─── INPUT FOR THIS TASK ───
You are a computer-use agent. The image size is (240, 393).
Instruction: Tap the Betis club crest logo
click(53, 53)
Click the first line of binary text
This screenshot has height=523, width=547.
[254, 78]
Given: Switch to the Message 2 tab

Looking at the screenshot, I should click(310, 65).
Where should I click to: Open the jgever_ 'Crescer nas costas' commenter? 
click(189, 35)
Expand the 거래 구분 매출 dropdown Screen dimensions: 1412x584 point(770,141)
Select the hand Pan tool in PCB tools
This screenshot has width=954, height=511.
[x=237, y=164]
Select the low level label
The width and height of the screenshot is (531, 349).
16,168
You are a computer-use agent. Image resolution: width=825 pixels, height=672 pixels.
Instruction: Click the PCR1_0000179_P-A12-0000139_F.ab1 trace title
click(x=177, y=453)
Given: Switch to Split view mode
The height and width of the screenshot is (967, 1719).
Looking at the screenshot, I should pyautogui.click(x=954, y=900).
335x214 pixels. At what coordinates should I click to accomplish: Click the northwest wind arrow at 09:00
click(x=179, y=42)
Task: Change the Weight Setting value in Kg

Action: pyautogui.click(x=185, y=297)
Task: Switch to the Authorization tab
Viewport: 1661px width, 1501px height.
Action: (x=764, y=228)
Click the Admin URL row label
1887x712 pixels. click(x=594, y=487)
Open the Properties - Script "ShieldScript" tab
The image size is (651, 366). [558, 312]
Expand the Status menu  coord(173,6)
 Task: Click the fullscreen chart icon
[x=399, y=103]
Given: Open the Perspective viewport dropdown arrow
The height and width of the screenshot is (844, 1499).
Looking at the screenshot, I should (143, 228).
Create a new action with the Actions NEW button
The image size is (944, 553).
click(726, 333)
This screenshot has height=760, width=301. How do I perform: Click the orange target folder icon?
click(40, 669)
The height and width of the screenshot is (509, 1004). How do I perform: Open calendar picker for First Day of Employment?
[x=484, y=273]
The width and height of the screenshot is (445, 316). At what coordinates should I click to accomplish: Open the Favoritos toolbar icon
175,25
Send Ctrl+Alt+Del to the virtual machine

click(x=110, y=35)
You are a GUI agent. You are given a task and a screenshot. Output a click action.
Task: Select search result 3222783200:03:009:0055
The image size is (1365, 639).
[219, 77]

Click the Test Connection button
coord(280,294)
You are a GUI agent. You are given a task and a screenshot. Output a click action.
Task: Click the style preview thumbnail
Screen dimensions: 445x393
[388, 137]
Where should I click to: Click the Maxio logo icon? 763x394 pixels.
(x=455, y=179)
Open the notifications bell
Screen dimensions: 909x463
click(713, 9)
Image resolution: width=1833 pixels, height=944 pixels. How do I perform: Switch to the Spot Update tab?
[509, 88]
───
Please pull every line from the records above and reproduce each one without changes.

- WRITTEN REPLY:
You are a computer-use agent. The image size is (240, 393).
Instruction: Tap the Betis club crest logo
click(53, 53)
Click the first line of binary text
This screenshot has height=523, width=547.
[254, 78]
Given: Switch to the Message 2 tab

Looking at the screenshot, I should click(310, 65).
Where should I click to: Open the jgever_ 'Crescer nas costas' commenter? 
click(189, 35)
Expand the 거래 구분 매출 dropdown Screen dimensions: 1412x584 point(770,141)
Select the hand Pan tool in PCB tools
This screenshot has width=954, height=511.
[x=237, y=164]
Select the low level label
The width and height of the screenshot is (531, 349).
16,168
You are a computer-use agent. Image resolution: width=825 pixels, height=672 pixels.
Instruction: Click the PCR1_0000179_P-A12-0000139_F.ab1 trace title
click(x=177, y=453)
Given: Switch to Split view mode
The height and width of the screenshot is (967, 1719).
Looking at the screenshot, I should pyautogui.click(x=954, y=900).
335x214 pixels. At what coordinates should I click to accomplish: Click the northwest wind arrow at 09:00
click(x=179, y=42)
Task: Change the Weight Setting value in Kg

Action: pyautogui.click(x=185, y=297)
Task: Switch to the Authorization tab
Viewport: 1661px width, 1501px height.
Action: (x=764, y=228)
Click the Admin URL row label
1887x712 pixels. click(x=594, y=487)
Open the Properties - Script "ShieldScript" tab
The image size is (651, 366). [558, 312]
Expand the Status menu  coord(173,6)
 Task: Click the fullscreen chart icon
[x=399, y=103]
Given: Open the Perspective viewport dropdown arrow
The height and width of the screenshot is (844, 1499).
Looking at the screenshot, I should (143, 228).
Create a new action with the Actions NEW button
The image size is (944, 553).
click(726, 333)
This screenshot has height=760, width=301. How do I perform: Click the orange target folder icon?
click(40, 669)
The height and width of the screenshot is (509, 1004). How do I perform: Open calendar picker for First Day of Employment?
[x=484, y=273]
The width and height of the screenshot is (445, 316). At what coordinates should I click to accomplish: Open the Favoritos toolbar icon
175,25
Send Ctrl+Alt+Del to the virtual machine

click(x=110, y=35)
You are a GUI agent. You are given a task and a screenshot. Output a click action.
Task: Select search result 3222783200:03:009:0055
The image size is (1365, 639).
[219, 77]

Click the Test Connection button
coord(280,294)
You are a GUI agent. You are given a task and a screenshot. Output a click action.
Task: Click the style preview thumbnail
Screen dimensions: 445x393
[388, 137]
Where should I click to: Click the Maxio logo icon? 763x394 pixels.
(x=455, y=179)
Open the notifications bell
Screen dimensions: 909x463
click(713, 9)
Image resolution: width=1833 pixels, height=944 pixels. How do I perform: Switch to the Spot Update tab?
[509, 88]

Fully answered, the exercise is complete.